O filme trata do trecho produzido por Mapes, baseado em documentos que sugeriram que o então presidente George W. Bush teria recebido tratamento preferencial quando prestou serviço na Guarda Nacional no início dos anos 1970. Mas, dias depois de o programa ir ao ar, os documentos foram sujeitos a análises impiedosas, e em duas semanas, e no calor da eleição presidencial de 2004, a CBS disse que não podia confirmar sua autenticidade.

Divulgação
Cena de
Cate Blanchett como Mapes e Robert Redford como Dan Rather em "Conspiração e Poder"

A reportagem caiu por terra, e a mesma coisa aconteceu com a equipe que a produziu. A CBS pediu desculpas, três produtores se demitiram, Mapes foi mandada embora e nunca mais trabalharia com telejornalismo. Dois meses depois de a matéria ir ao ar, o âncora do "CBS Evening News" Dan Rather, correspondente que apresentou o trecho da reportagem, anunciou sua aposentadoria. Meses mais tarde o "60 Minutes 2" foi cancelado.

Foi um dos primeiros exemplos do poder da internet e da informação que ela disponibiliza prontamente, que possibilitou uma revisão instantânea da reportagem produzida por uma instituição famosa. Desde então, o episódio foi visto como assunto encerrado, pelo menos por alguns setores. Teria sido um caso de falha jornalística.

Agora o filme, que tem Cate Blanchett como Mapes e Robert Redford como Dan Rather, reabre uma discussão sobre uma controvérsia jornalística que foi esquecida –vai reabri-la especialmente por ser baseado no ponto de vista de Mapes.

Num debate do "New York Times", Robert Redford disse a respeito de Rather e Mapes: "Eles tiveram que aguentar calados durante anos e anos. Para mim foi muito atraente a ideia de participar de um projeto que abriria a discussão e lhes daria uma chance merecida de se defenderem."

As posições de cada lado são claras: a CBS disse que não podia comprovar a veracidade dos documentos; logo, a reportagem era falsa. Rather e Mapes alegam que ninguém pode provar que os documentos sejam falsificados.

ULTRAJE

Andrew Heyward, o ex-presidente da CBS News, não foi retratado positivamente no livro de Mapes. Em entrevista telefônica, expressou ultraje com o projeto.

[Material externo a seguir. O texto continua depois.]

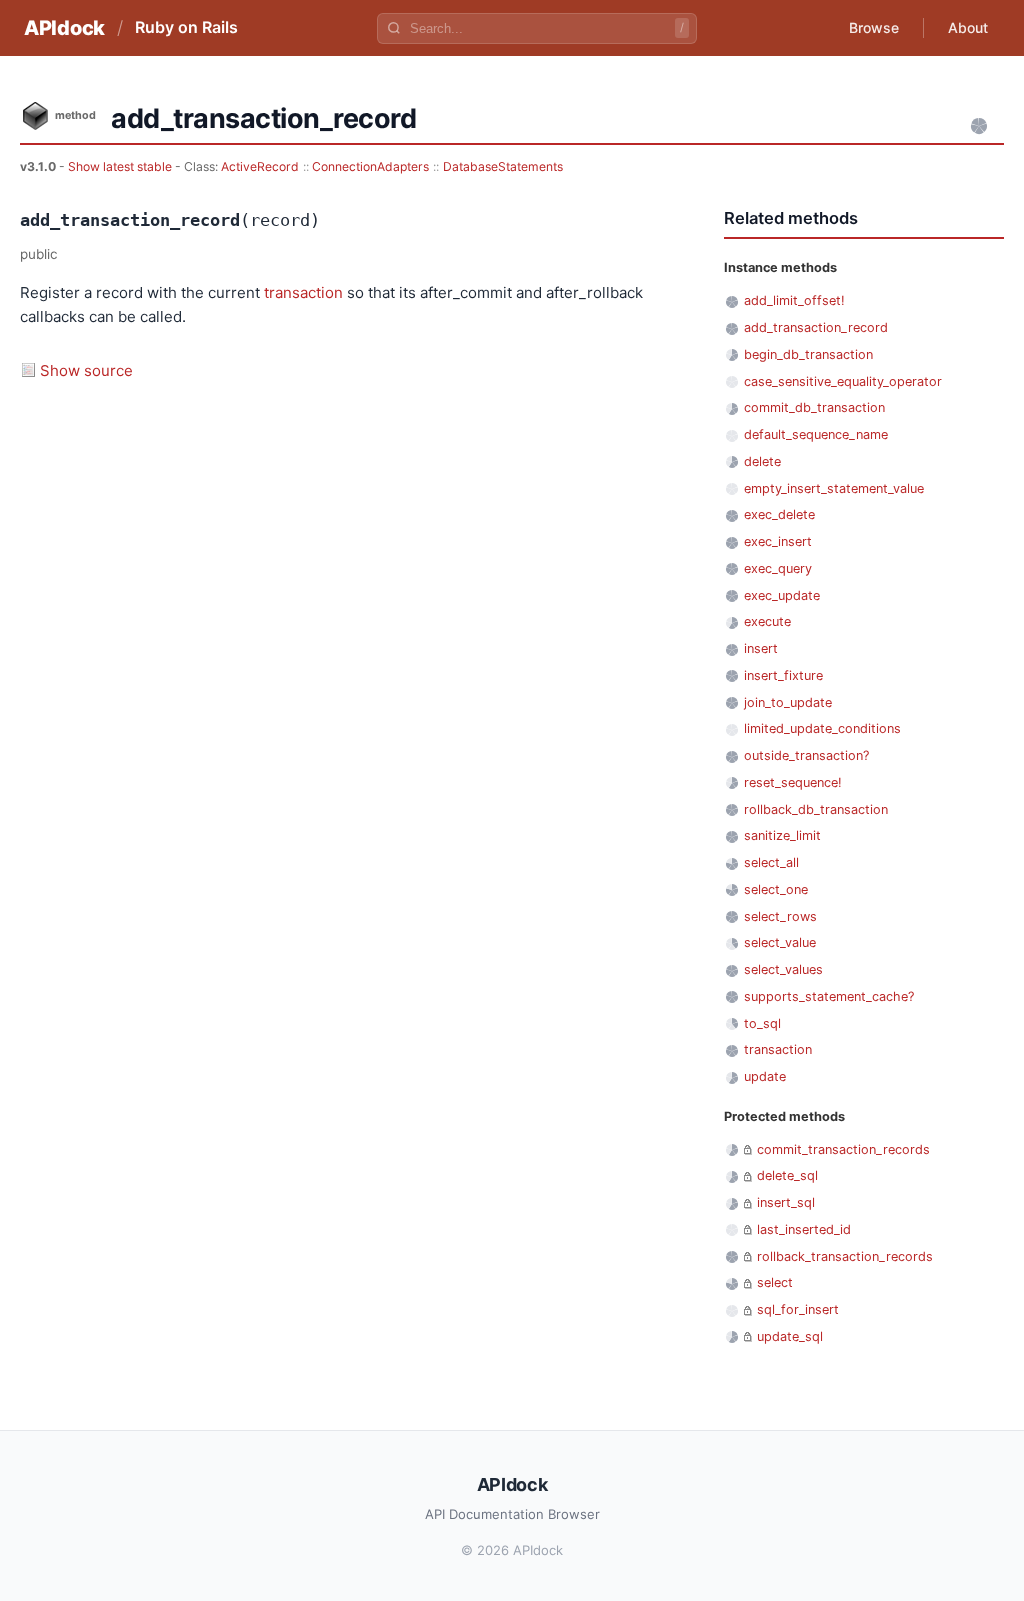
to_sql (762, 1023)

"Ele pega os responsáveis pelo pior constrangimento da história da CBS News, algo que na época representou um golpe doloroso contra a credibilidade de uma organização de imprensa altamente respeitada, e os converte em mártires e heróis. Apenas Hollywood poderia criar algo assim."

Em entrevista telefônica breve, Dan Rather disse: "Espero apenas que as pessoas assistam ao filme e formem sua própria opinião".

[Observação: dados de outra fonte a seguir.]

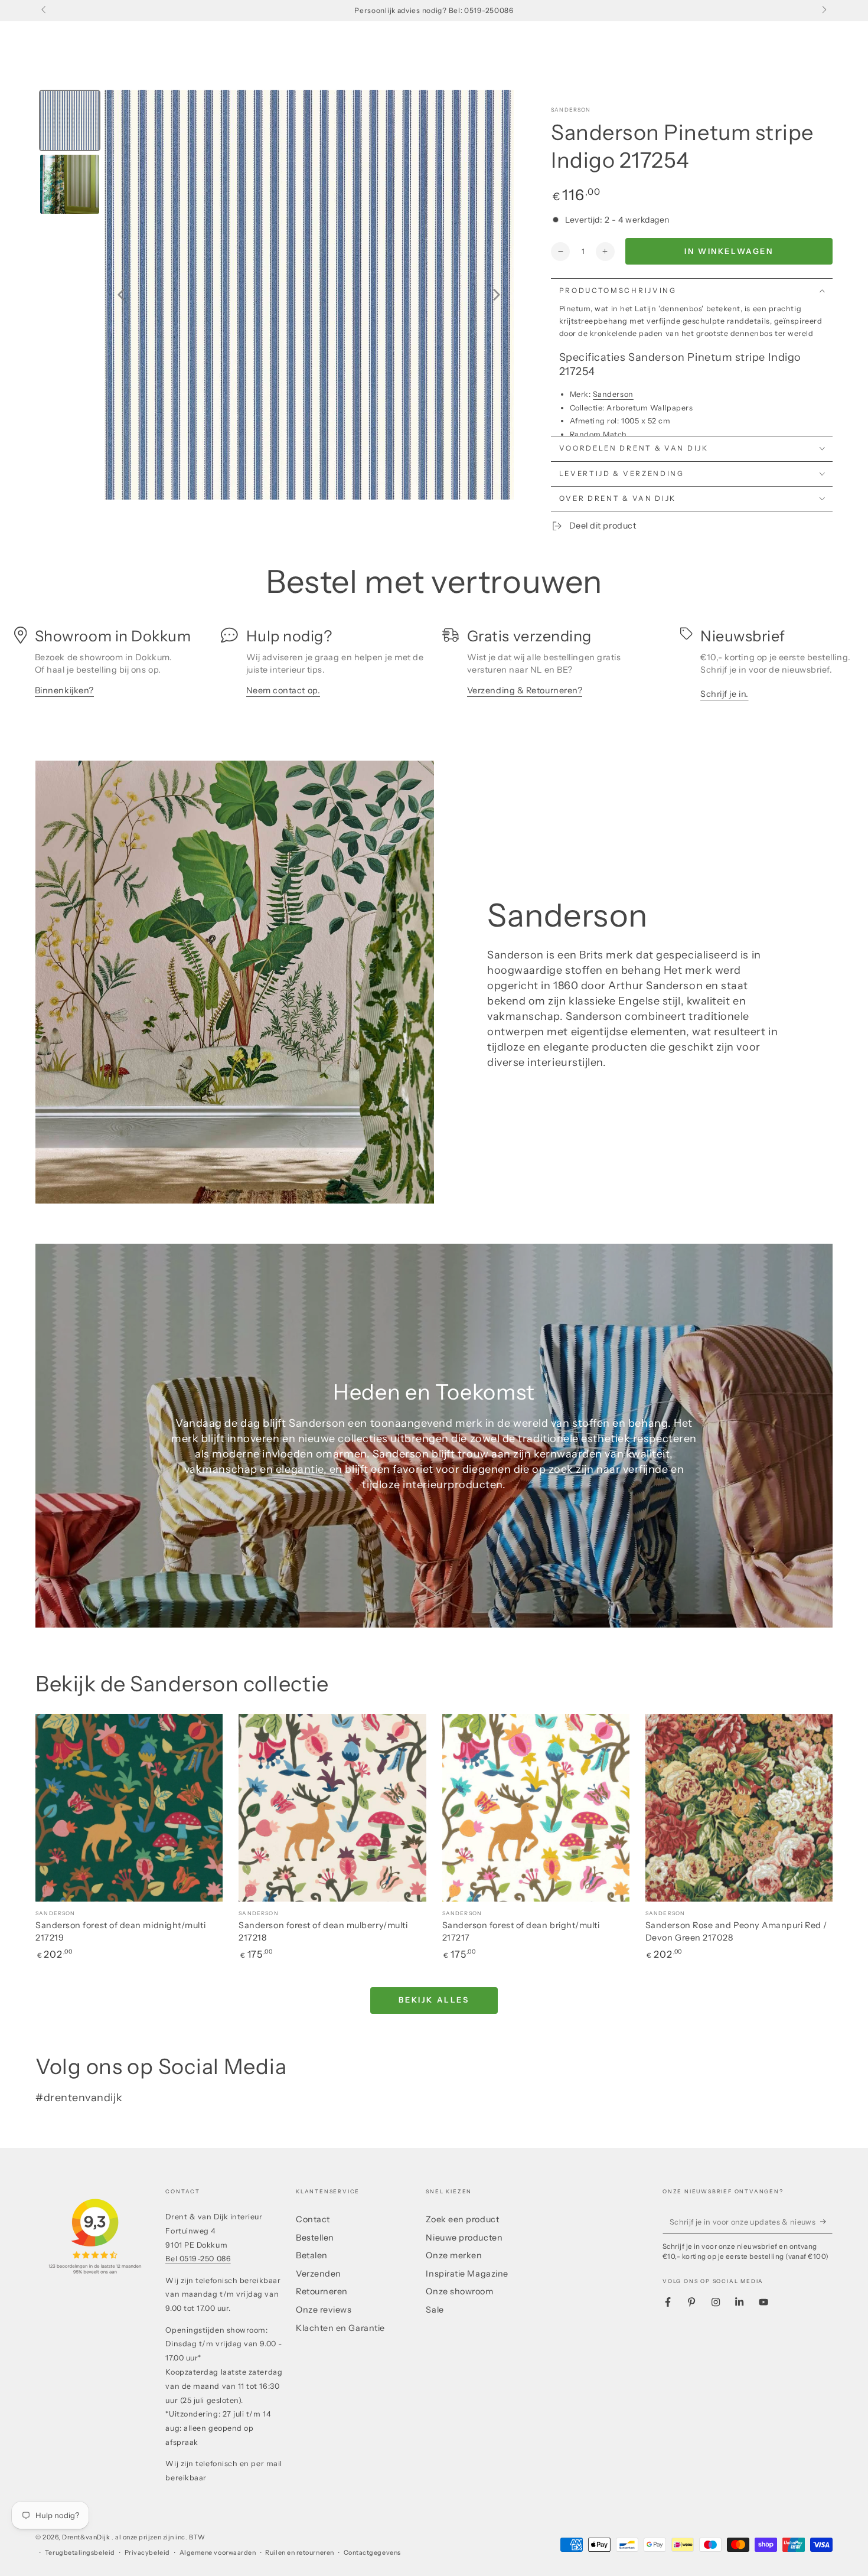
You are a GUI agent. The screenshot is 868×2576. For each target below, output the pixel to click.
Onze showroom (459, 2291)
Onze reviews (323, 2309)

Os dois lados concordam que a reportagem foi produzida às pressas. "60 Minutes 2" ia ao ar nas noites de quarta-feira. A reportagem foi ao ar dias apenas depois de a CBS receber os documentos, em 8 de setembro de 2004.

Pouco depois disso começaram a sair acusações, principalmente em sites de direita na internet, de que os documentos seriam falsificados.

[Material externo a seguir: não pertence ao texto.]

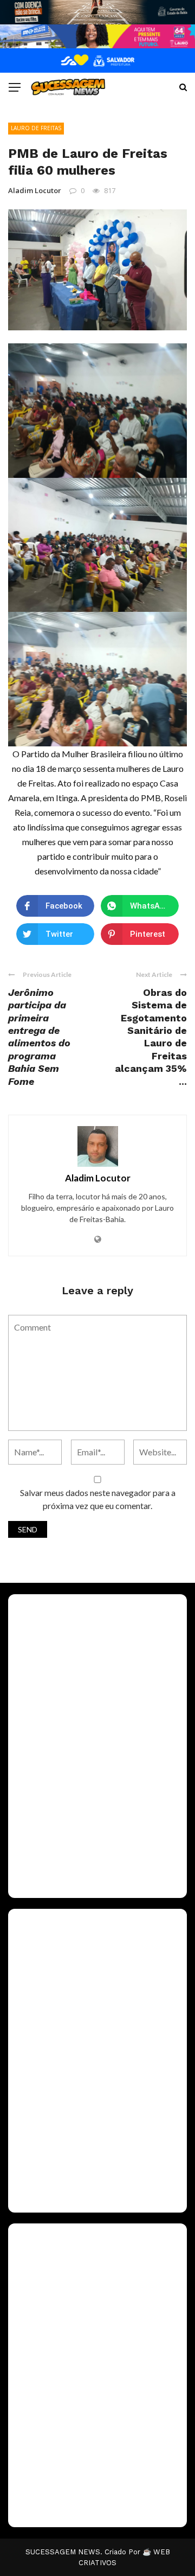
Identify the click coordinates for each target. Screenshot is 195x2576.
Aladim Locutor (34, 190)
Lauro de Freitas (36, 128)
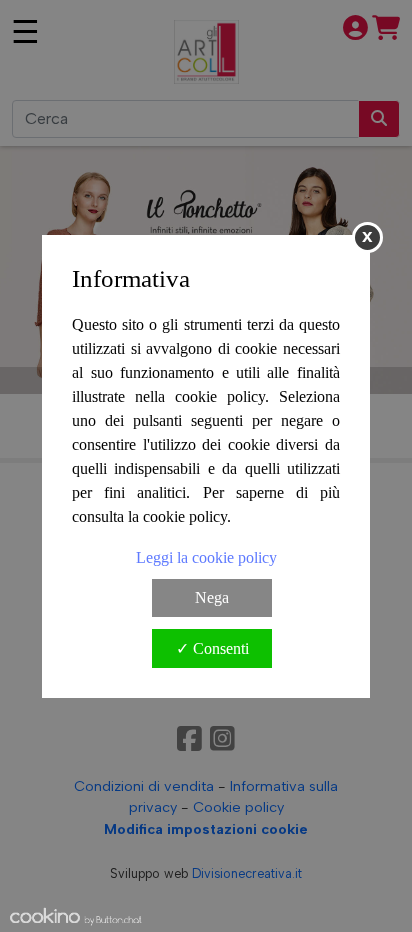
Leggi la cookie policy (206, 557)
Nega (212, 597)
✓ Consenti (212, 648)
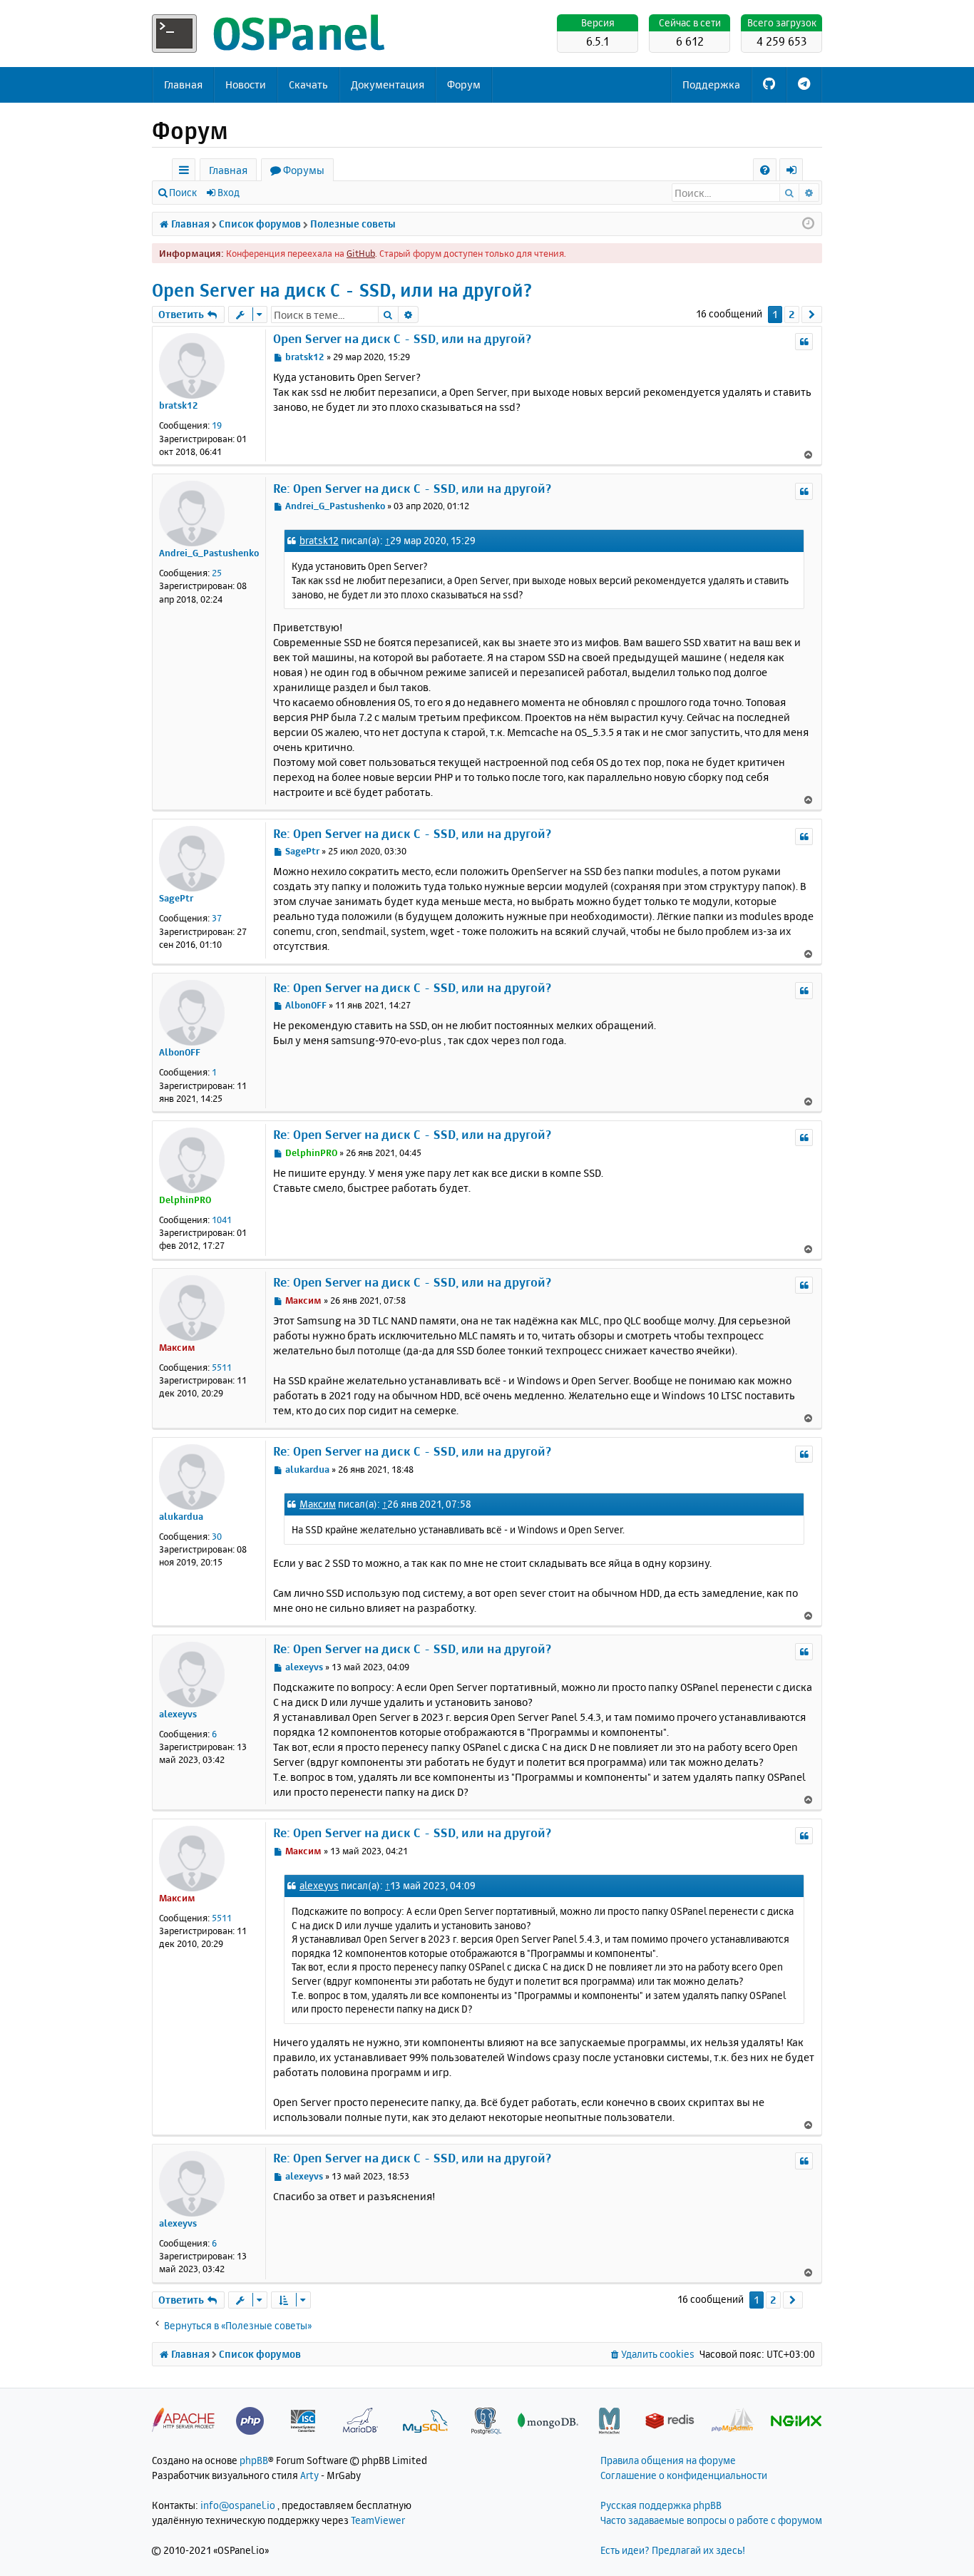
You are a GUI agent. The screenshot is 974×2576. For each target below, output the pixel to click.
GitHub (361, 253)
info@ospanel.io (237, 2505)
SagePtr (176, 898)
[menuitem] (765, 170)
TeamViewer (378, 2520)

"O jornalismo não se baseia na afirmação, mas na verificação", disse Heyward. "Não dá para converter alguma coisa em realidade apenas porque você quer que seja. No caso em pauta, os fatos fundamentais ""os documentos–são contestados a tal ponto que há muitas evidências de que talvez não sejam verdadeiros."

INTERNET

O filme segue fielmente a narração feita por Mapes e glamoriza o trabalho de reportagem feito por sua equipe. Vanderbilt disse que não quis impor um ponto de vista específico no filme, mas apenas levantar questionamentos.

"Como cineasta", falou, "não estou interessado em fazer um novo julgamento do incidente. O que me interessa é que foi uma história fascinante, e relatá-la através do olhar desses personagens foi a maneira mais interessante de mergulhar nela."

Se há uma coisa sobre a qual concordam todos os lados, é que não poderiam ter previsto como a reportagem seria desacreditada.

"Foi a primeira vez que a internet realmente se manifestou e afetou uma reportagem com essa rapidez e força", disse Vanderbilt. "A CBS, Dan e Mary estavam totalmente despreparados para a reação. Isso aconteceu há apenas 11 anos, mas hoje é algo que faz parte do nosso dia a dia."